[What to produce]
Copy out all lines of the records in which the word "computer" appears.
==== The records ====
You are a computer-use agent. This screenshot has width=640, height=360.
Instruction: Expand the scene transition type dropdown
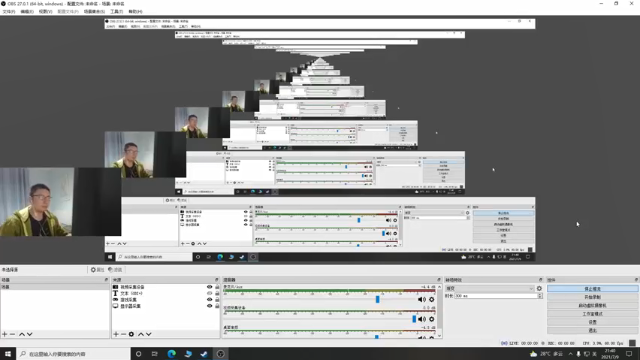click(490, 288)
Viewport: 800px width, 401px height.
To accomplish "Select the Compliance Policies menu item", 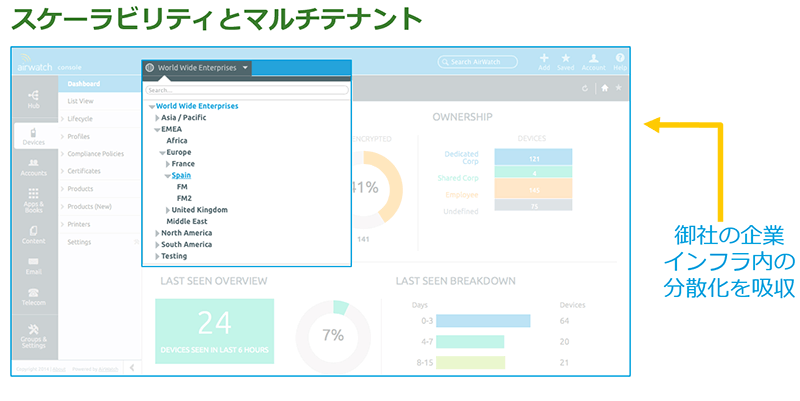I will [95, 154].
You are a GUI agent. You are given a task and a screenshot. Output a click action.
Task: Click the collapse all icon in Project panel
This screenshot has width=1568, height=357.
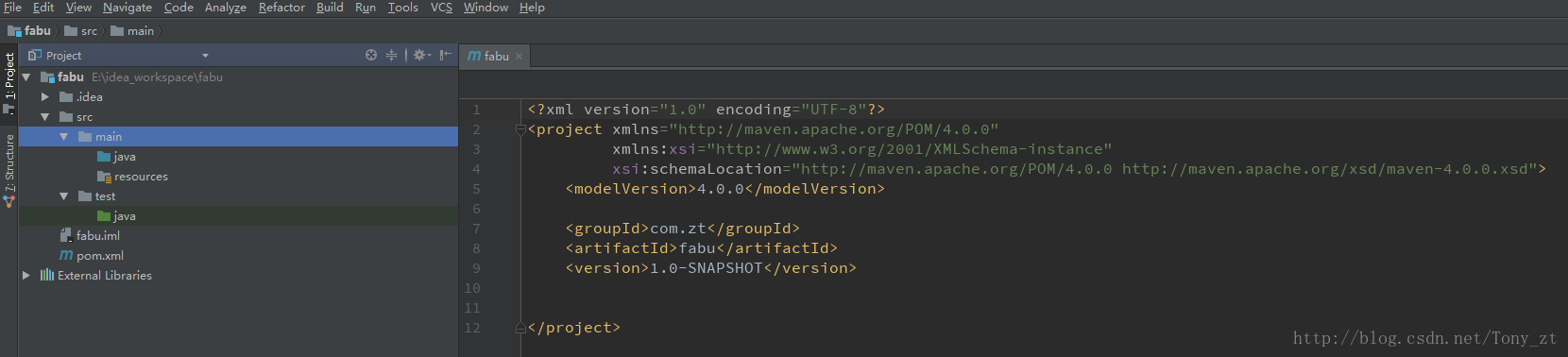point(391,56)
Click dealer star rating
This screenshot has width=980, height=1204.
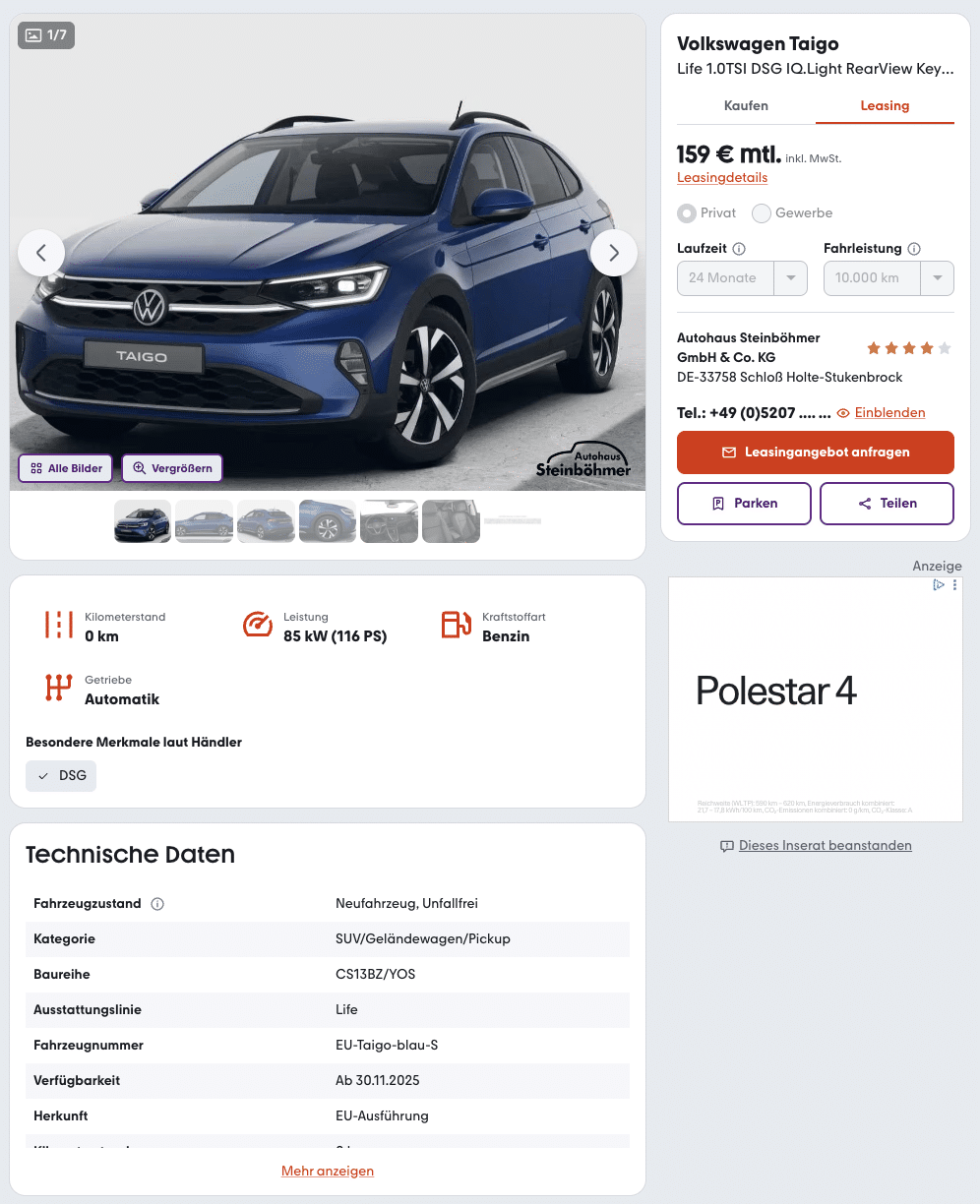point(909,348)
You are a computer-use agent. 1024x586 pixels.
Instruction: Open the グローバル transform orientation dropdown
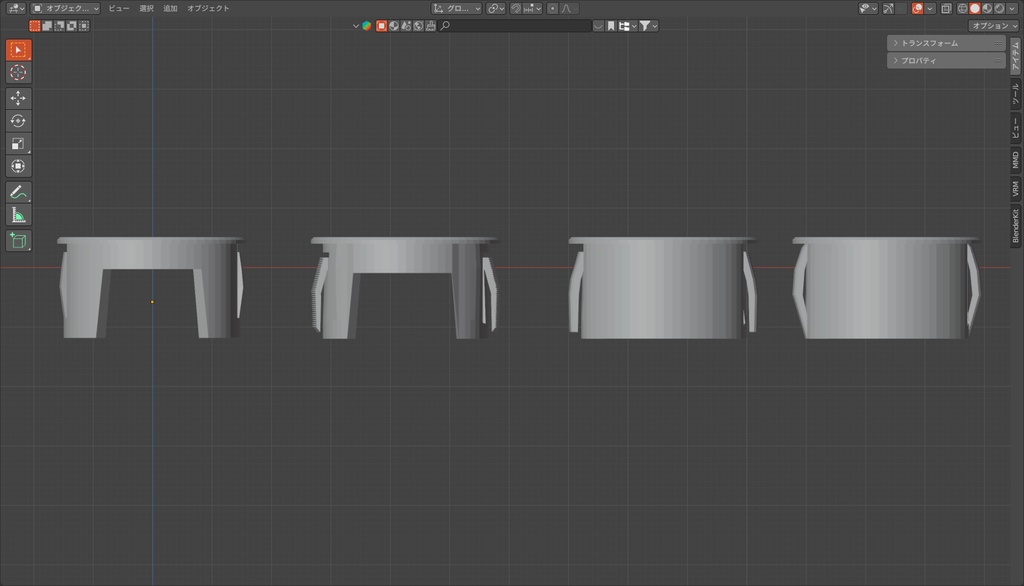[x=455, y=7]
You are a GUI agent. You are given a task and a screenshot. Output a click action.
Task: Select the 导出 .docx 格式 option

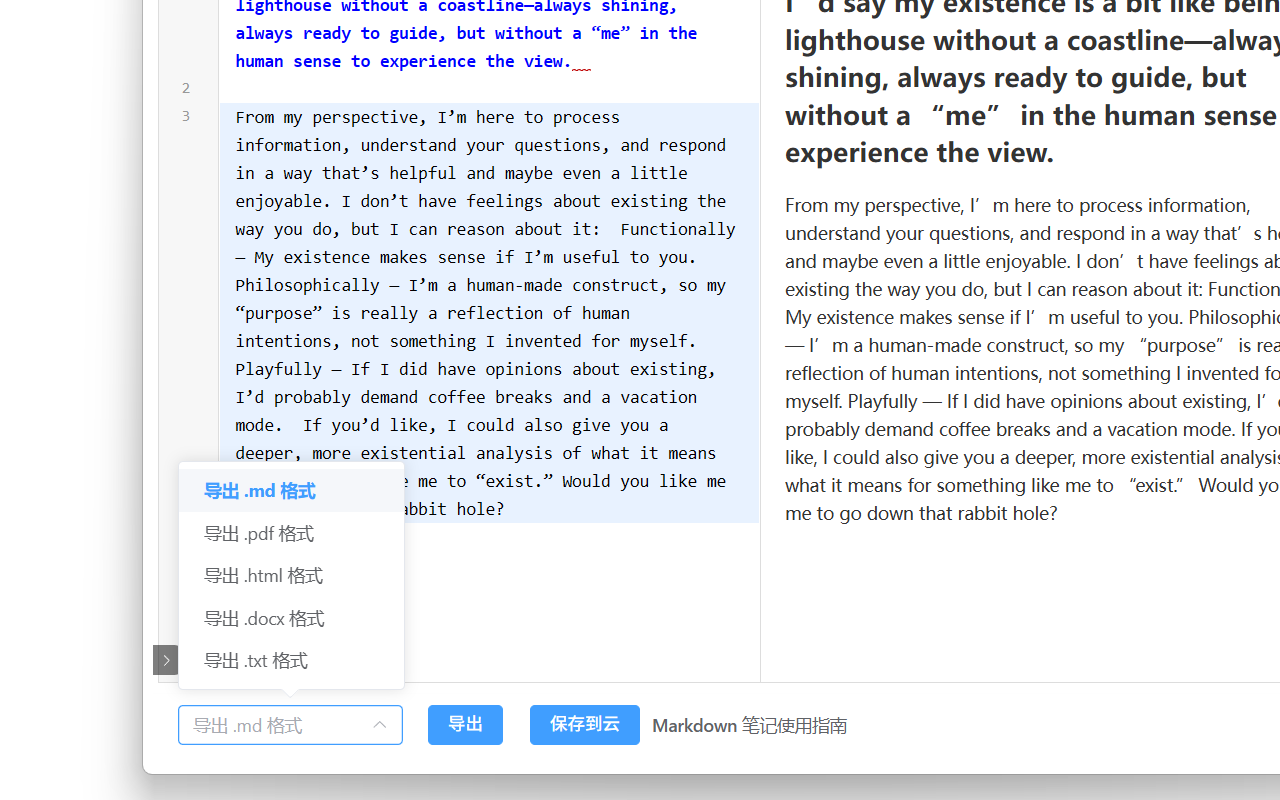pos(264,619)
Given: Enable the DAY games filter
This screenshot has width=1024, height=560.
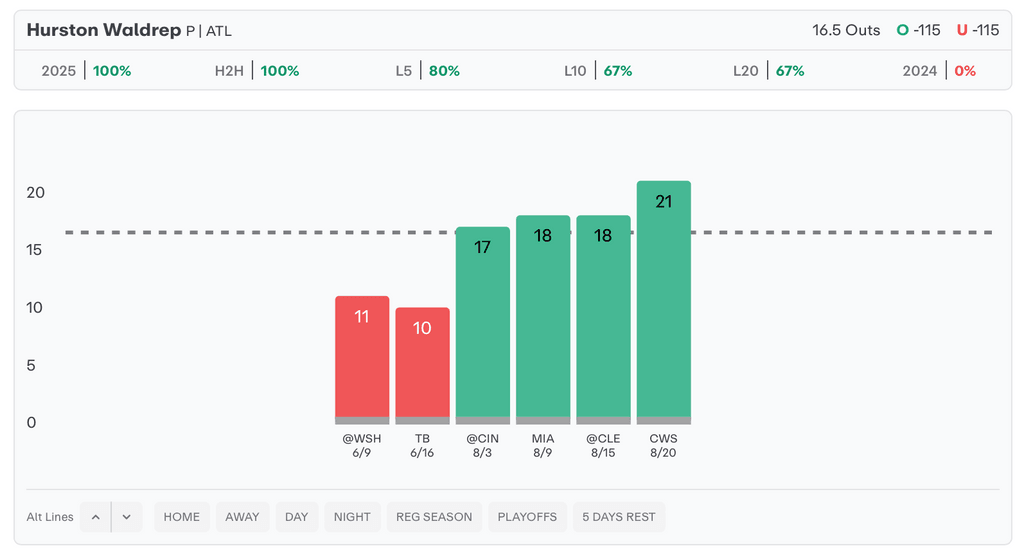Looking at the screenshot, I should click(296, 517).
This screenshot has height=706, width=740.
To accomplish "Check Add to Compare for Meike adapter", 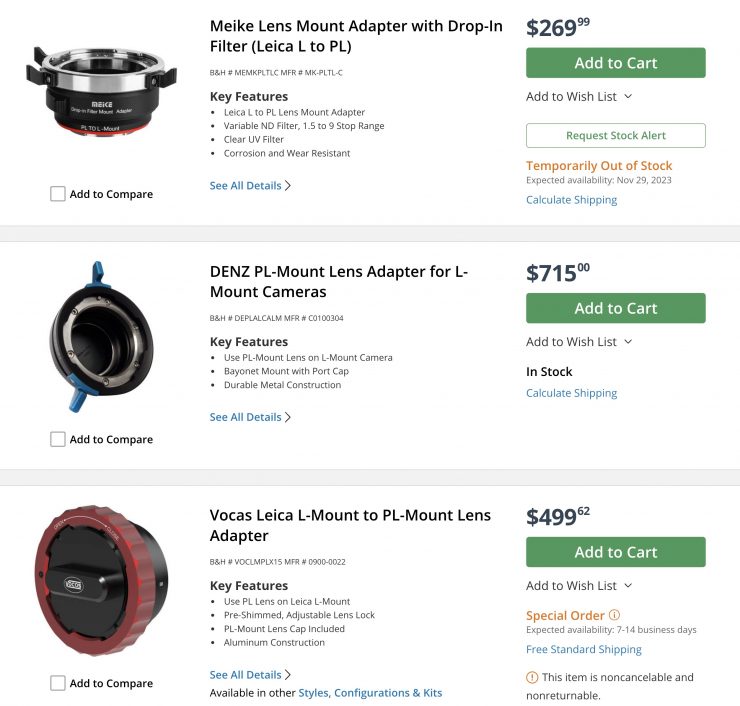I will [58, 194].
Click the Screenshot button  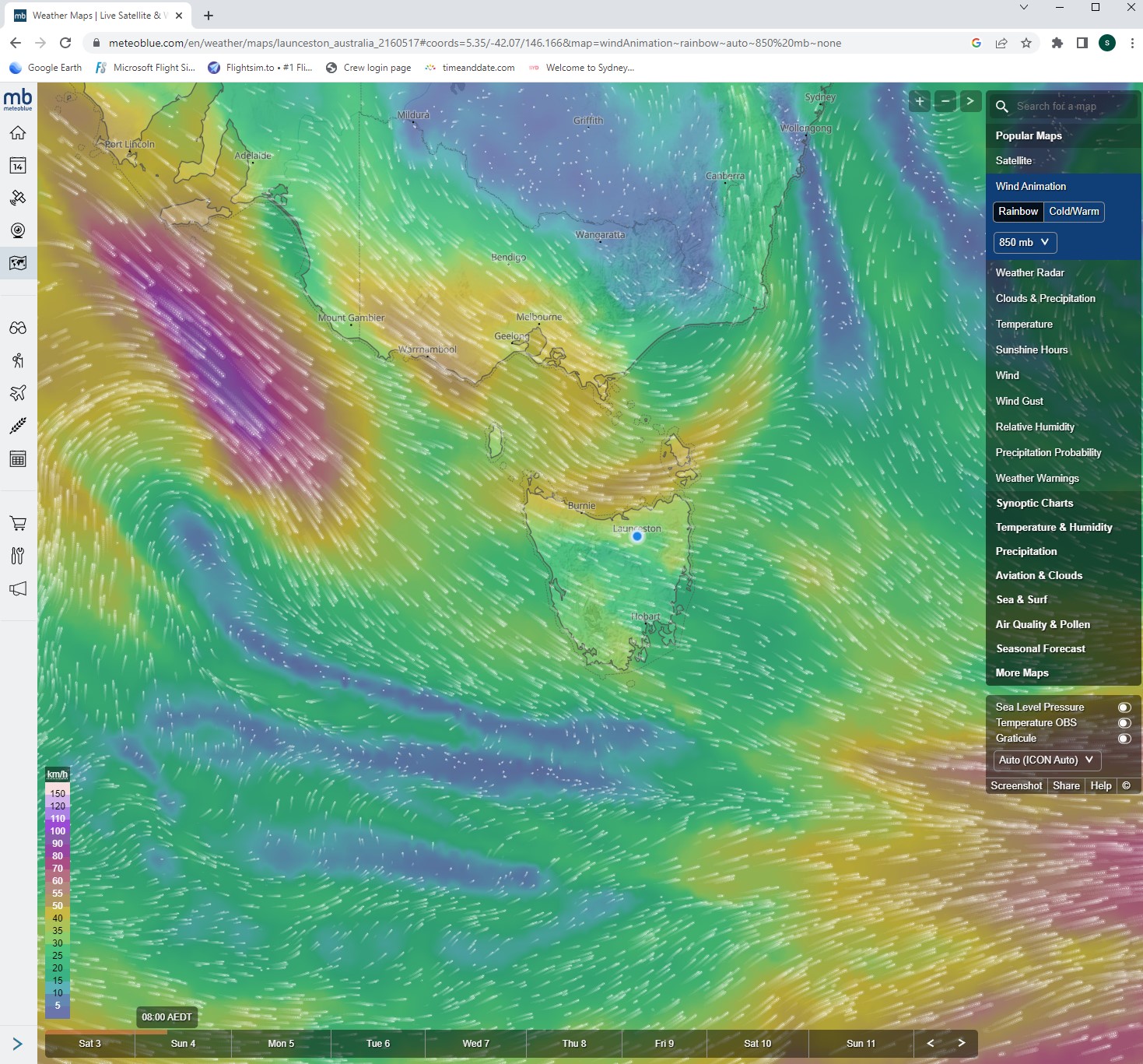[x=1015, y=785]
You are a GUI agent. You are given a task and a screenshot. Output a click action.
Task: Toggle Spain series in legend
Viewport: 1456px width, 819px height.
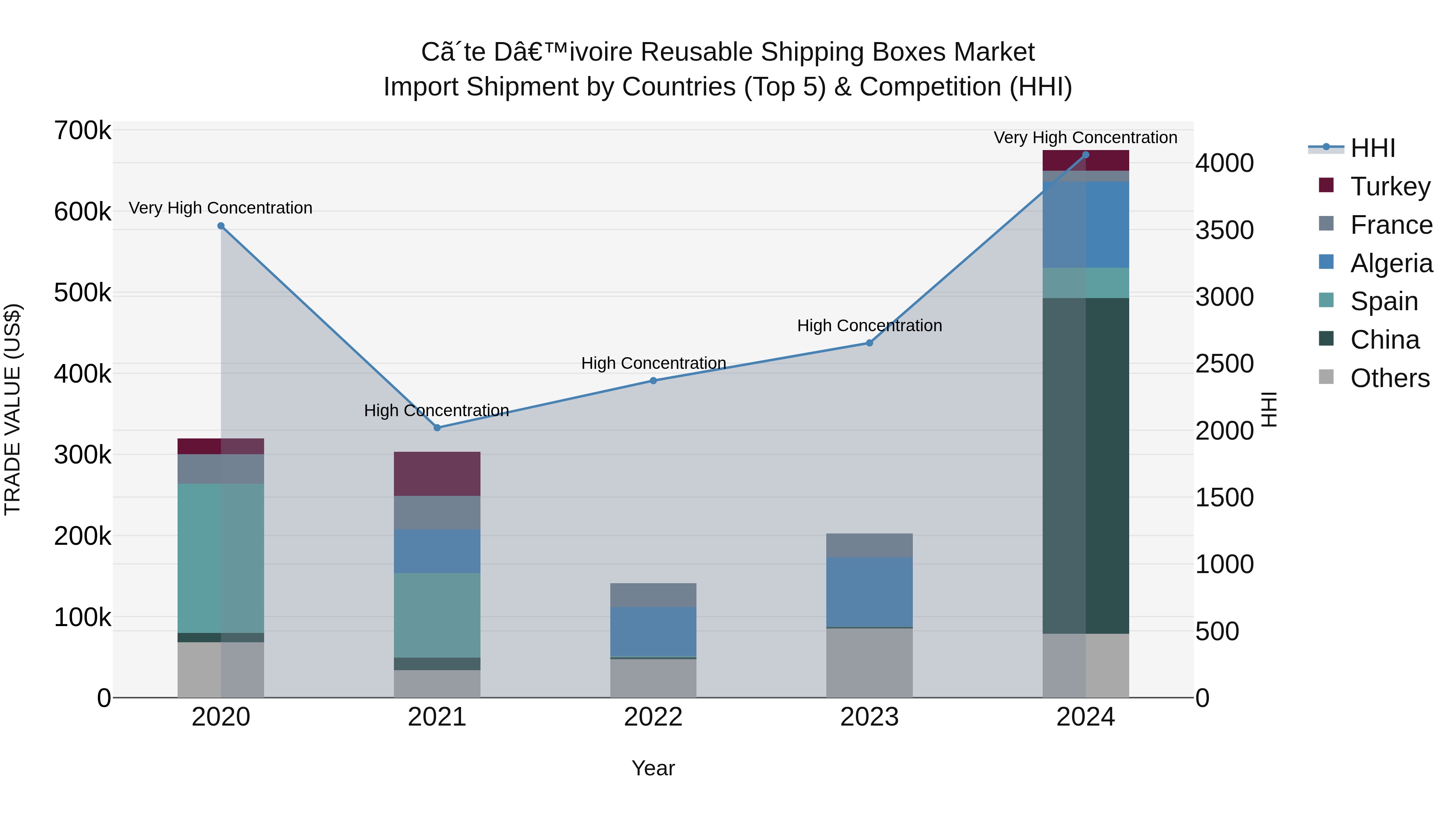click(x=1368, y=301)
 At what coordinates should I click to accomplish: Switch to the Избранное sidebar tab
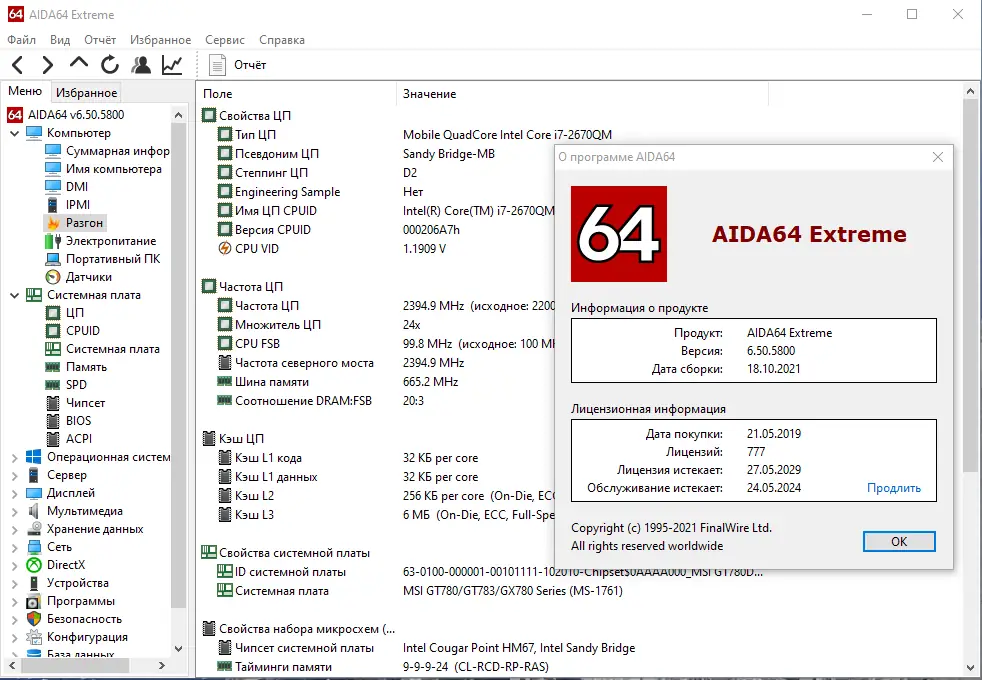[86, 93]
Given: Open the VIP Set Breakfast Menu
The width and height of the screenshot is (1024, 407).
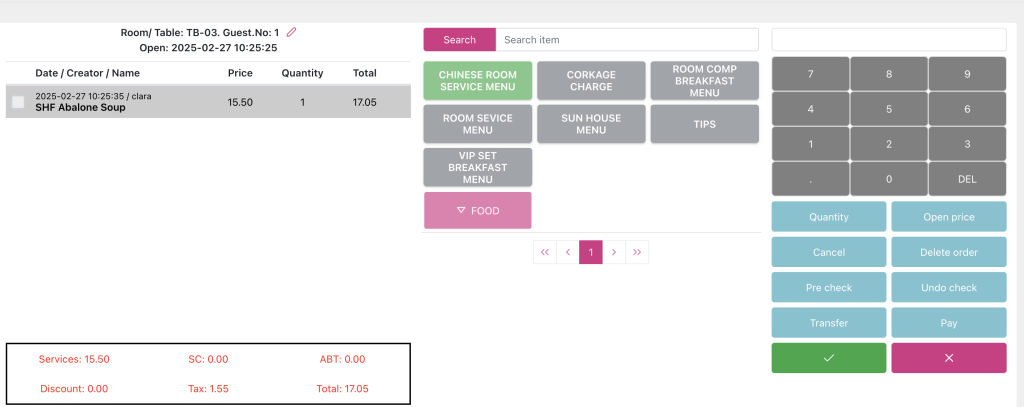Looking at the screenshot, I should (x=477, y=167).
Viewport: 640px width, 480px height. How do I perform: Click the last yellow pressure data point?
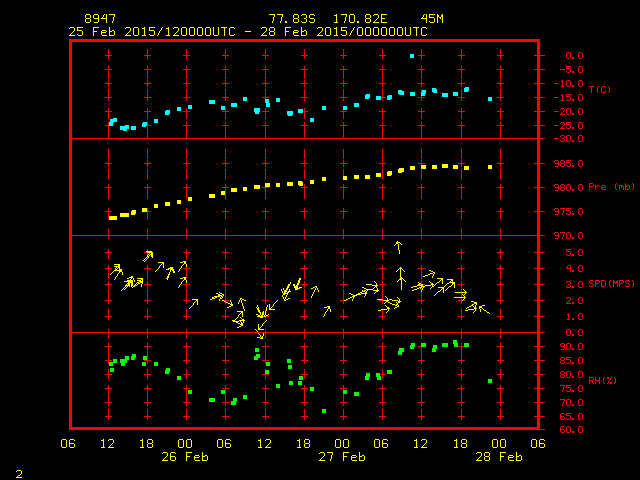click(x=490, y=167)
====
[Answer section]
You are a computer-use agent. This screenshot has width=640, height=360.
You are a computer-use agent. 1024x586 pixels.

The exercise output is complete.